Did you know that Princeton University has an Eviction Lab? Did you know that luminaries like "Bill and Melinda Gates Foundation • .... • Chan Zuckerberg Initiative • Ford Foundation" are funding it?
This pseudoscience was then also accepted and published as a research article in an economic policy journal. Although, it obviously follows the propaganda playbook/narrative that landlords are villains and tenants are severely exploited angels.
These pseudo economists are talking about first round effects! This is highly misleading and false!
If e.g. the eviction fees were higher then perhaps these rentals would not even be offered or rental apartments would be converted into something else etc. etc.
"Places with higher fees for filing eviction cases have lower eviction rates — even when other factors are considered, new research from the Eviction Lab at Princeton University shows.

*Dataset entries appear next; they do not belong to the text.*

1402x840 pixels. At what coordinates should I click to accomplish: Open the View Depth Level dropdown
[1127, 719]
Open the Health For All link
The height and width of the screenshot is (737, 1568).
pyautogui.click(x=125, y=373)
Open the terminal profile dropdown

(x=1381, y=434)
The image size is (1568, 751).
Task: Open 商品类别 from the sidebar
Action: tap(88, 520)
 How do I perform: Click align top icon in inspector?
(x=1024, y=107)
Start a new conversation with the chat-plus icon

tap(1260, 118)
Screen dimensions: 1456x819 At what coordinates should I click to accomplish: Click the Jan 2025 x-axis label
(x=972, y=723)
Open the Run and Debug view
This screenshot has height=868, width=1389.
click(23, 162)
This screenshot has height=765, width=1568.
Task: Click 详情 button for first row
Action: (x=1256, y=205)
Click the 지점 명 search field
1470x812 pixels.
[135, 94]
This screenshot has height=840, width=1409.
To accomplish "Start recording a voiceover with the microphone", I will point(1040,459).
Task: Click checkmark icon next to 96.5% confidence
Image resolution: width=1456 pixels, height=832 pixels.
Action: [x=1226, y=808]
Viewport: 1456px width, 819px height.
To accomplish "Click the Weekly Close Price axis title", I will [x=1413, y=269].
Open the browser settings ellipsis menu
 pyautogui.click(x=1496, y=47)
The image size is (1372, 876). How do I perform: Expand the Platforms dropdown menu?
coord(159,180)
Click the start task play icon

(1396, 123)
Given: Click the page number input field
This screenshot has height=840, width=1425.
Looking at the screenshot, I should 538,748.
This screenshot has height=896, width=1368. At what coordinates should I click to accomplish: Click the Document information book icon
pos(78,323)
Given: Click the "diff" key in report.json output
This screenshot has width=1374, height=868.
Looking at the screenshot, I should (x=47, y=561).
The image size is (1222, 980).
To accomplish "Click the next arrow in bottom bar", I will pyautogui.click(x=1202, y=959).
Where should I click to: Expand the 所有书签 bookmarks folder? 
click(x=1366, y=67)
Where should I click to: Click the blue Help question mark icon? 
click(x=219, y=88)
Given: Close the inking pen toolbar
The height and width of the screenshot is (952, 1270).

The research, published in the journal Housing Policy Debate in May, showed higher filing fees motivate landlords to work with tenants rather than turning to the legal process. "
From the abstract
"Eviction is a common and consequential event in the lives of tenants and is shaped by the legal environments in which it takes place. In this study, we show that eviction filing fees, or the amounts of money it costs landlords to begin formal evictions, have a large effect on eviction practices. Specifically, fees that are higher by $76 (one standard deviation) lead to lower eviction filing rates by 1.71 percentage points (0.26 standard deviations) and lower eviction judgment rates by 0.49 percentage points (0.19 standard deviation). Filing fees affect not only the rate but also the purpose of filing, as lower fees make landlords more likely to file serially against the same tenants as a form of rent collection. Each of these effects appears to be disproportionately large in majority-Black tracts, suggesting that low filing fees have disparate impacts on Black renters. These findings contribute to our understanding of the legal basis of housing insecurity and the racialization of eviction practices in the United States."